• To be done:
Please rewrite the stretch of the material below from the line that contains "How do I perform: Navigate to CLASS ROUTINE?" through the line that contains "The image size is (1922, 1080).", swapping "tray icon" for "taskbar icon" and keeping everything else the same. Give only those lines, with the pictures left out.

• Provided information:
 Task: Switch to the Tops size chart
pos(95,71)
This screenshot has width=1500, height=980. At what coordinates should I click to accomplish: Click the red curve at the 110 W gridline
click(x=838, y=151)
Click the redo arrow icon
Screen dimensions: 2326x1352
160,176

--

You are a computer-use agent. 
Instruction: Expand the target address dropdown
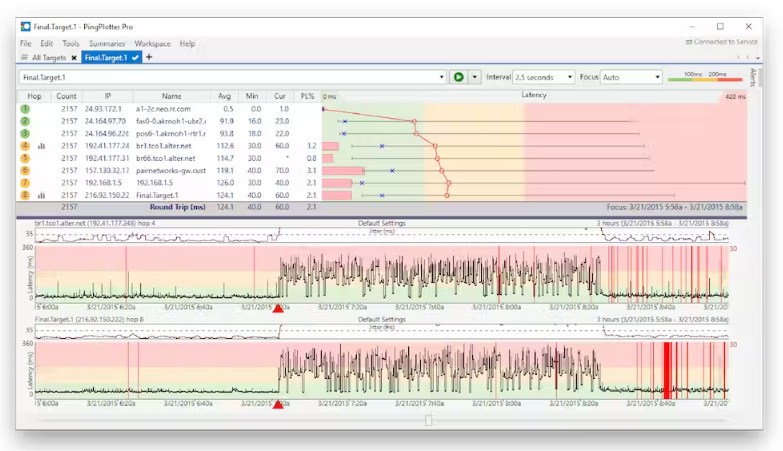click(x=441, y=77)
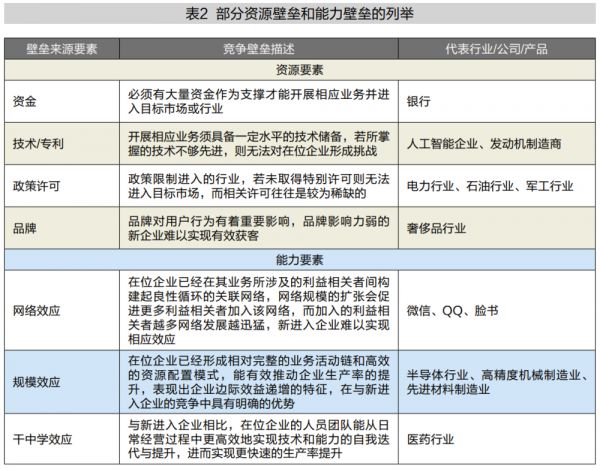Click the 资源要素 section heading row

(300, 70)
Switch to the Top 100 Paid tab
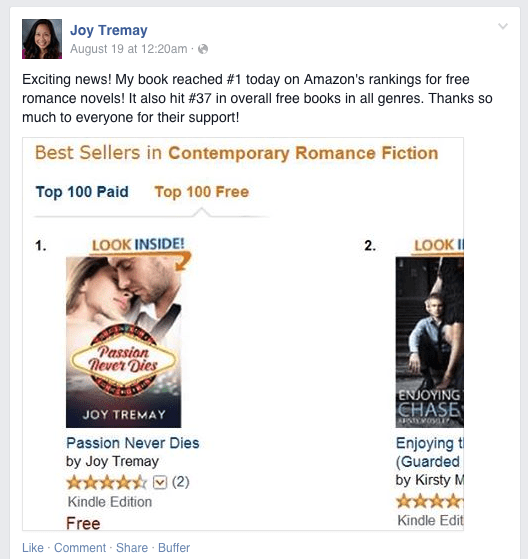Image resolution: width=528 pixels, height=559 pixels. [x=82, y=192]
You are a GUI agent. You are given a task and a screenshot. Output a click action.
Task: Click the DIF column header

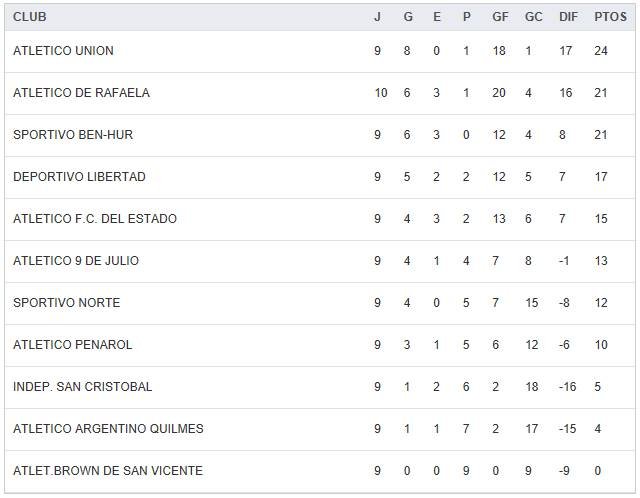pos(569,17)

...

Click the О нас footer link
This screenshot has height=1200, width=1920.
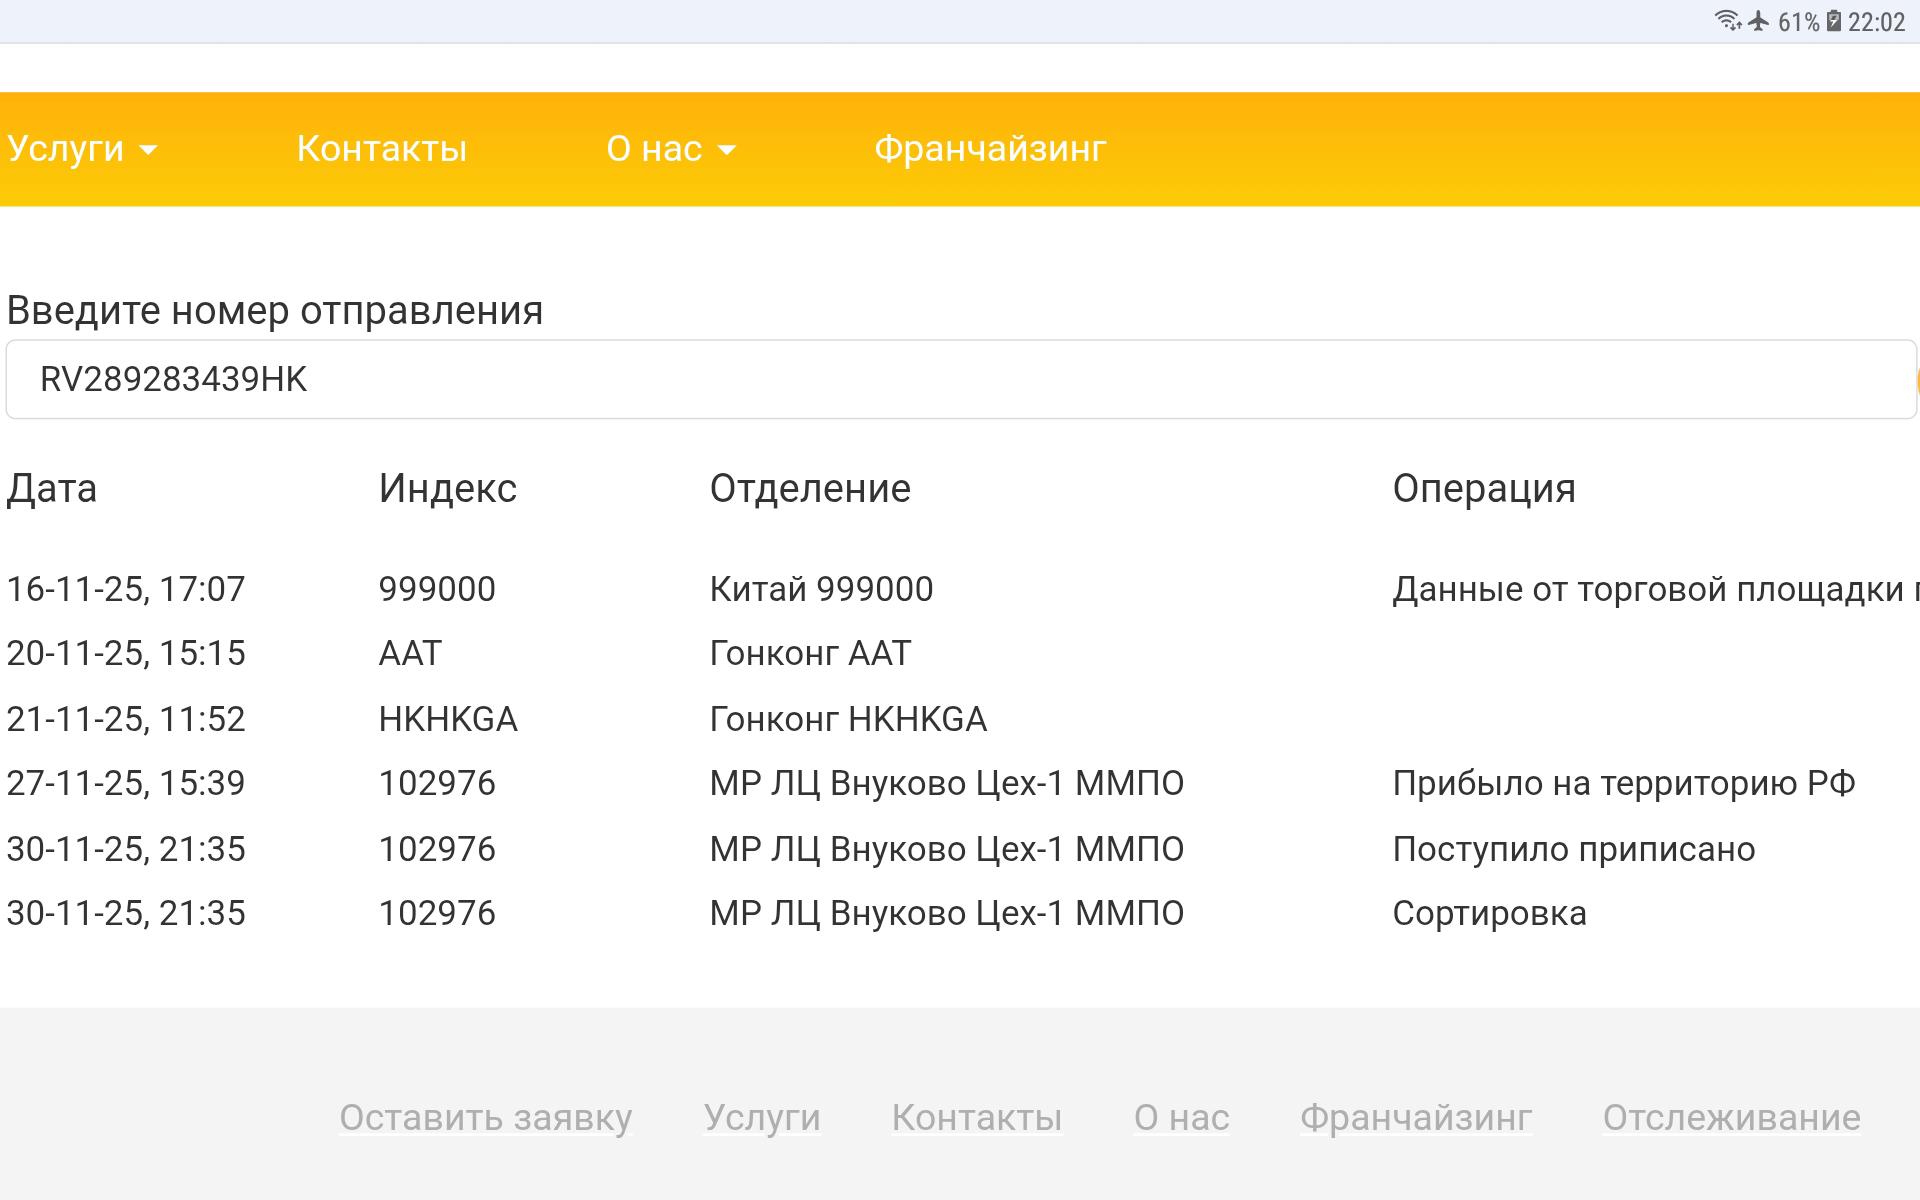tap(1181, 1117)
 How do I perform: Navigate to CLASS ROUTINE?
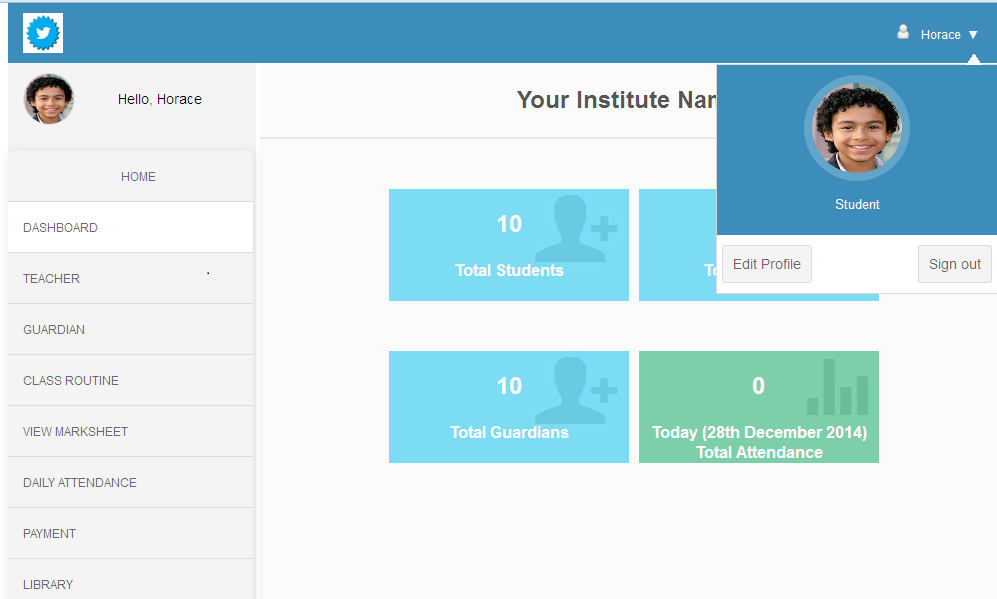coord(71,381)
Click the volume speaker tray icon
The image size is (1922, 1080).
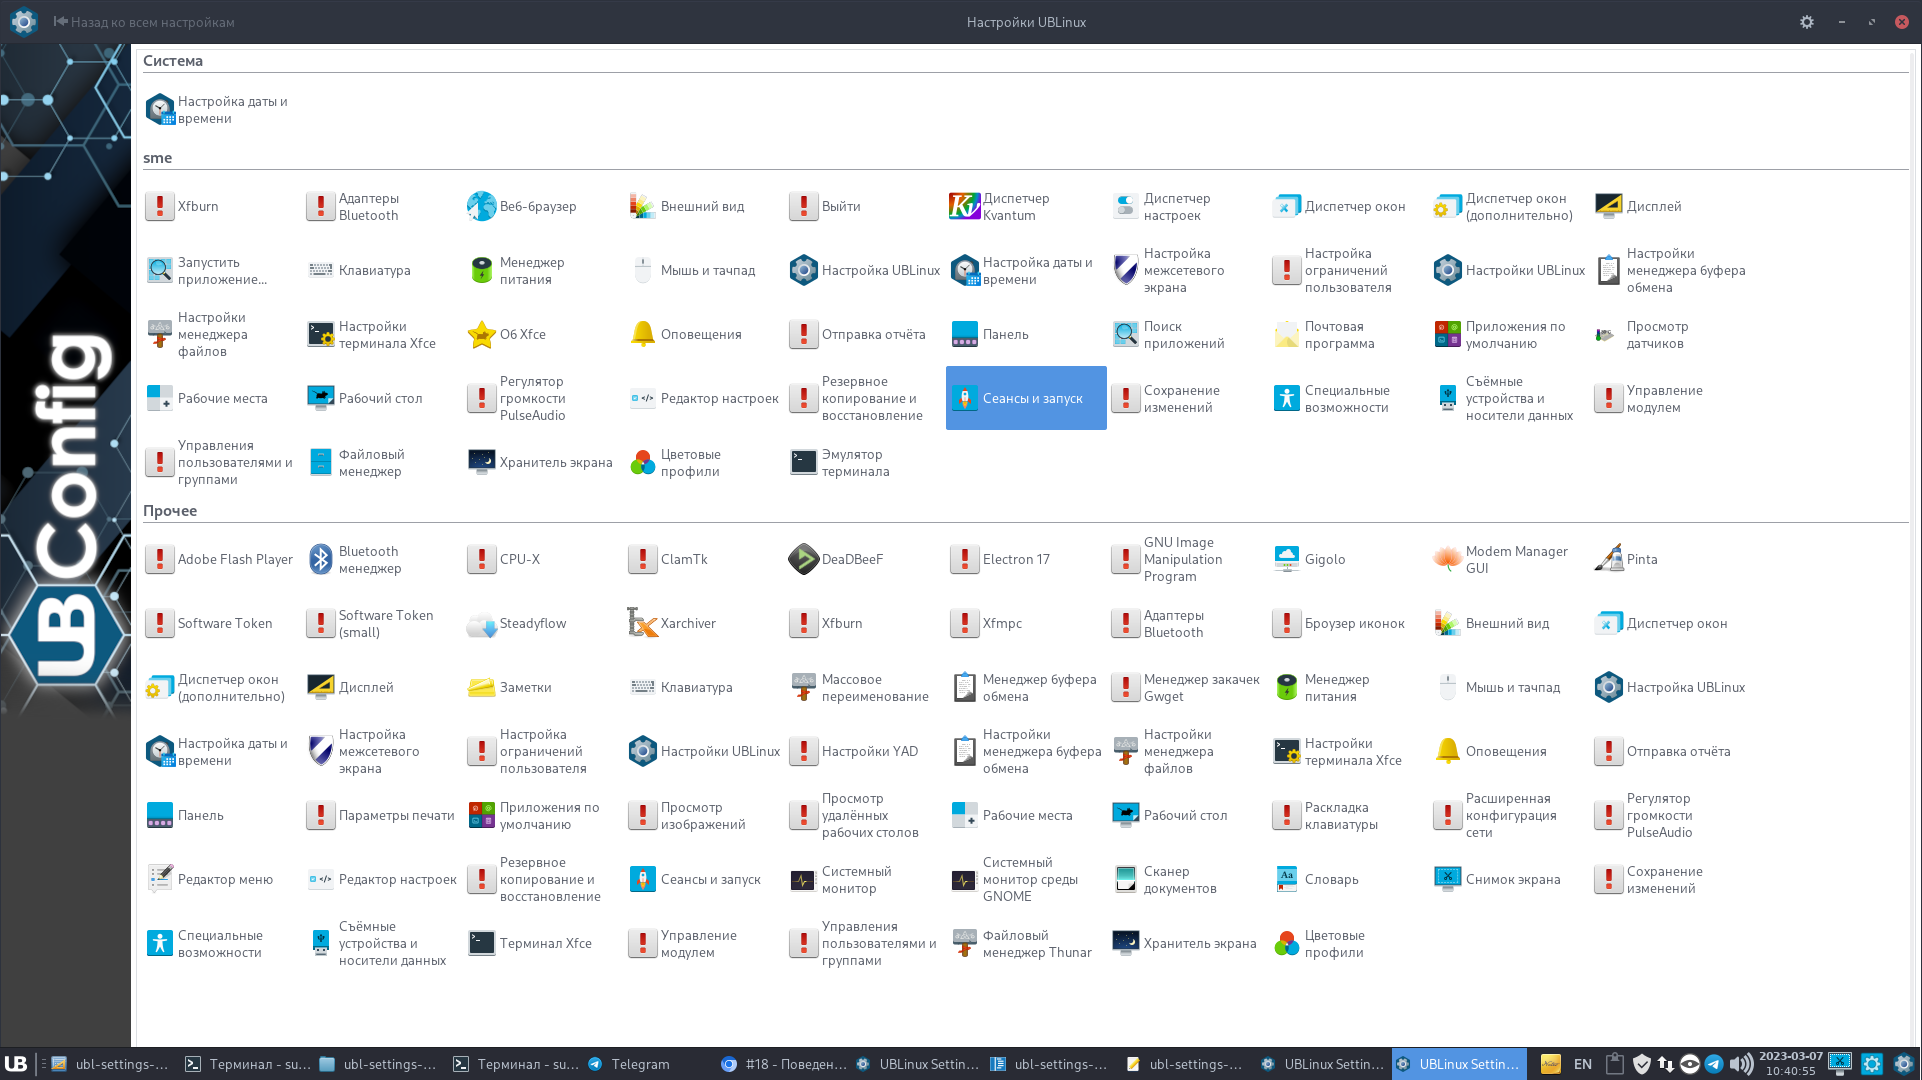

• Exercise response:
 How do I perform: Navigate to CLASS ROUTINE?
coord(71,381)
Click the volume speaker taskbar icon
The image size is (1922, 1080).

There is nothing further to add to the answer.